Due to limits on chip exports, China's YMTC requests its core US team to leave

As it scrambles to comply with new US export limits that are upending the country’s semiconductor industry, Chinese chipmaker Yangtze Memory Technologies Corp. has ordered American staff in crucial technical roles to quit.

Uncertainty surrounded the number of US nationals and green card holders who would be compelled to leave YMTC, according to four firm insiders, but dozens in China had already left the memory chip manufacturer.

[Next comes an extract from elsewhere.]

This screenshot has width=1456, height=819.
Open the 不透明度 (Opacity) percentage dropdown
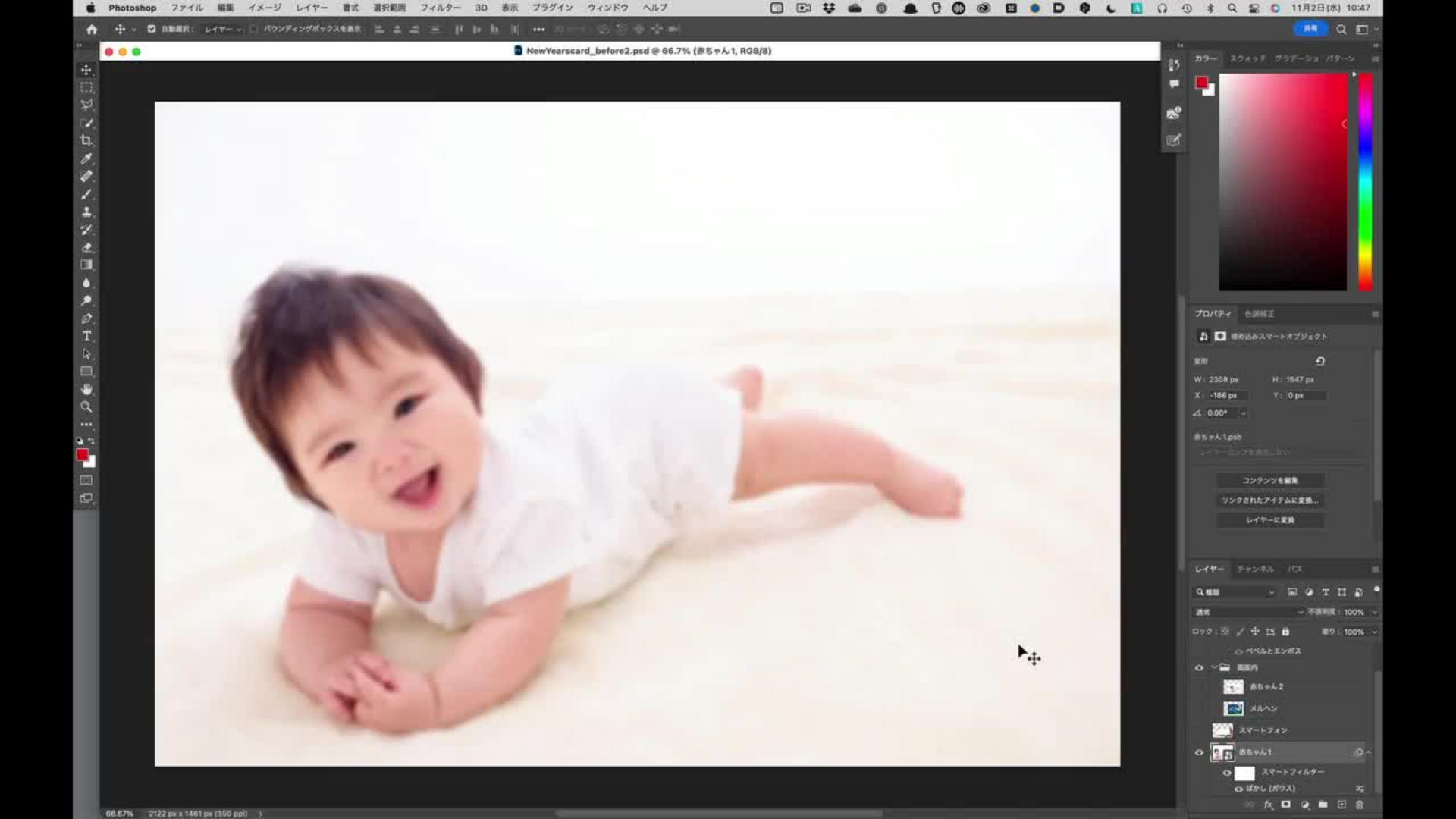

Some of the Americans, according to a top YMTC engineer, were crucial to the company’s innovations in the manufacture of Nand memory chips. “But there’s no other way around [them leaving],” the person added.

The departures happen as semiconductor manufacturers in China, the US, and Europe scramble to make sure they are in compliance with the harsh export limits revealed by Washington this month.

Leading US chip equipment providers KLA Corporation, Applied Materials, and Lam Research have stopped selling to and providing services to Chinese semiconductor makers.

The Netherlands-based ASML has instructed all of its employees in the US to avoid serving any Chinese clients while it evaluates the measures.

The new regulations disrupt a crucial talent pipeline for China’s chip industry, which depends in part on American engineers and scientists’ expertise to advance its technology, by requiring any US citizen or entity to request permission from the Department of Commerce before providing support to fabrication plants, or fabs.

This includes a large number of ethnic Chinese people who received their education and training in the US before relocating back to China.

Simon Yang, the longtime chief executive of YMTC and holder of a US passport, resigned from his position immediately before the sanctions were announced, reportedly as a result of growing pressure from Washington on the business, according to two people.

Yang used Rmb220 billion ($30 billion) in the capital, mostly from the government, to develop YMTC into China’s top memory chip manufacturer.

Prior to political pressure and the new US sanctions casting a shadow over its chances, the business was close to securing a place for its semiconductors in Apple’s iPhone this summer.